**Reading text**

---*---

# LP's True Putt (Poa Reptans) Lawn Journal



## lawnphix (Apr 13, 2019)

375 sq ft renovation with Poa Reptans.

8/24: Final Round-Up application

8/27: scalp, bag, heavy dethatch

8/28: core aeration. Cores removed and top dressed and leveled with mason sand

8/29: seeded with 1 lbs of True Putt (Outsider Pride) and lightly covered with peat moss. Fertilizer with 12-24-18 and 4-3-0 slow release, and Kelp4Less ExtremeBlend and Calcium Carbonate.

9/3: first signs of life

9/5: more Kelp4Less 2-way

9/12: begun spoon feeding 18-3-6 CoRoN liquid at 1/4# N/1,000 and Kelp4Less 2-way

9/14: touch-up bare spots with 1/2# more Poa Reptans

9/17: First now with the basic Scott's push reel mower at 1".

9/19: Full bag rate of Bay State 4-3-0 and Kelp4Less. Dropped the reel to 3/4"

---*---

**Information shown**
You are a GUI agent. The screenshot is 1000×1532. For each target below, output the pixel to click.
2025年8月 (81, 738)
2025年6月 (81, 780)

---*---

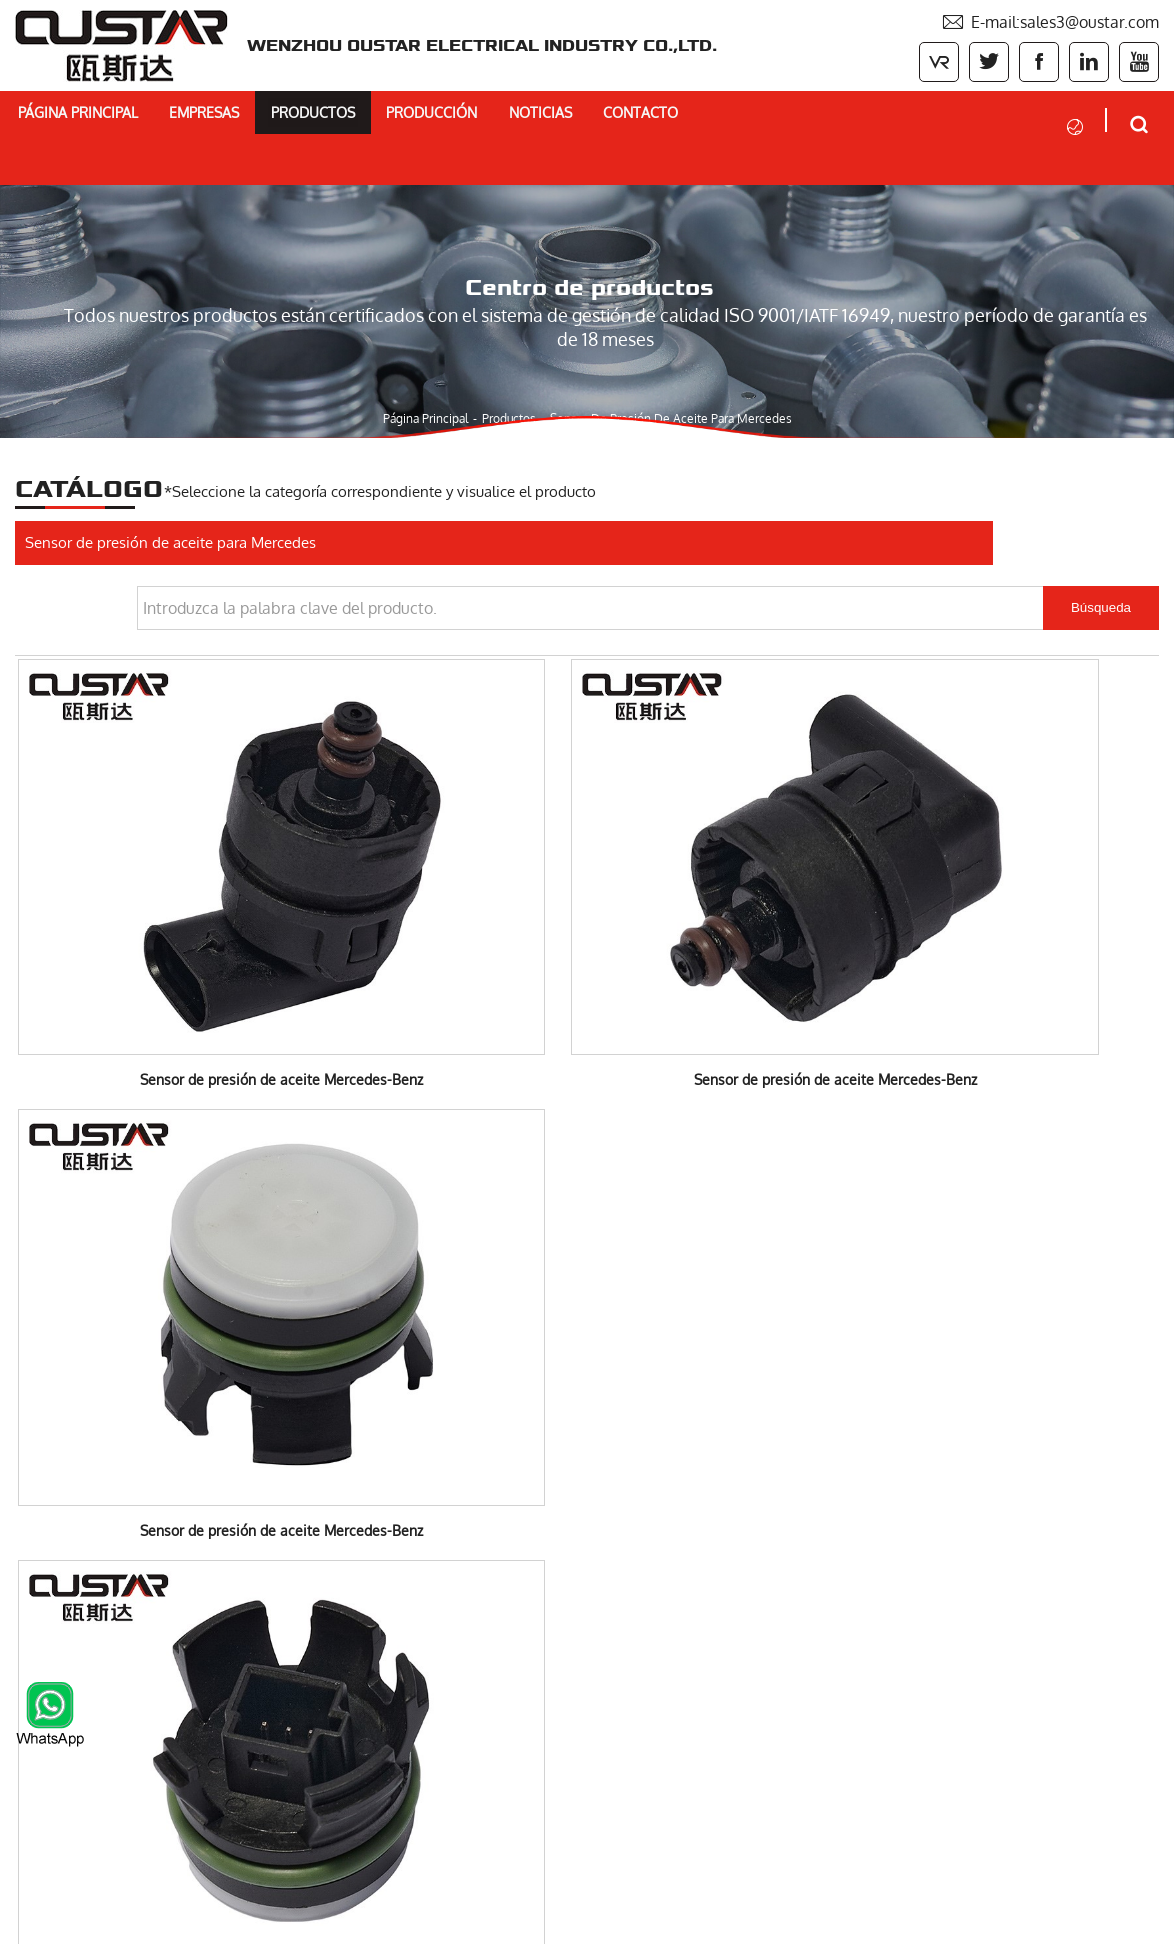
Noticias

---*---

**Set tasks**
1. Answer these from the lawn journal, one line each:
(a) How many square feet does the renovation cover?
(b) What was sown on 8/29, and how much of it?
(c) To what height was the reel dropped on 9/19?
2. Sum up the lawn journal in two sentences.
3. Continue the lawn journal with the next entries after its last one.

**Outputs for the tasks**
1.
(a) 375 sq ft
(b) 1 lb of True Putt (Outsider Pride)
(c) 3/4"

2. A 375 sq ft lawn was renovated with Poa Reptans, starting with a final Round-Up application on 8/24, then a scalp, heavy dethatch, core aeration, and top dressing with mason sand. It was seeded with True Putt on 8/29 and showed first signs of life on 9/3, and through September it was fed with fertilizer and Kelp4Less, bare spots were touched up, and the reel was dropped to 3/4" on 9/19.

3.
9/21: Dropped the reel as low as it can go. Not quite 1/2".


----------



## Stuofsci02 (Sep 9, 2018)

Looks good. The most amazing part is how you did most of the work in Oct and got results in Sept. damn flux capacitor grass....

*edit*.. I see you changed the dates, but didn't say anything. Very sneaky.


----------



## lawnphix (Apr 13, 2019)

Stuofsci02 said:


> Looks good. The most amazing part is how you did most of the work in Oct and got results in Sept. damn flux capacitor grass....
> 
> *edit*.. I see you changed the dates, but didn't say anything. Very sneaky.


Thanks for the catch.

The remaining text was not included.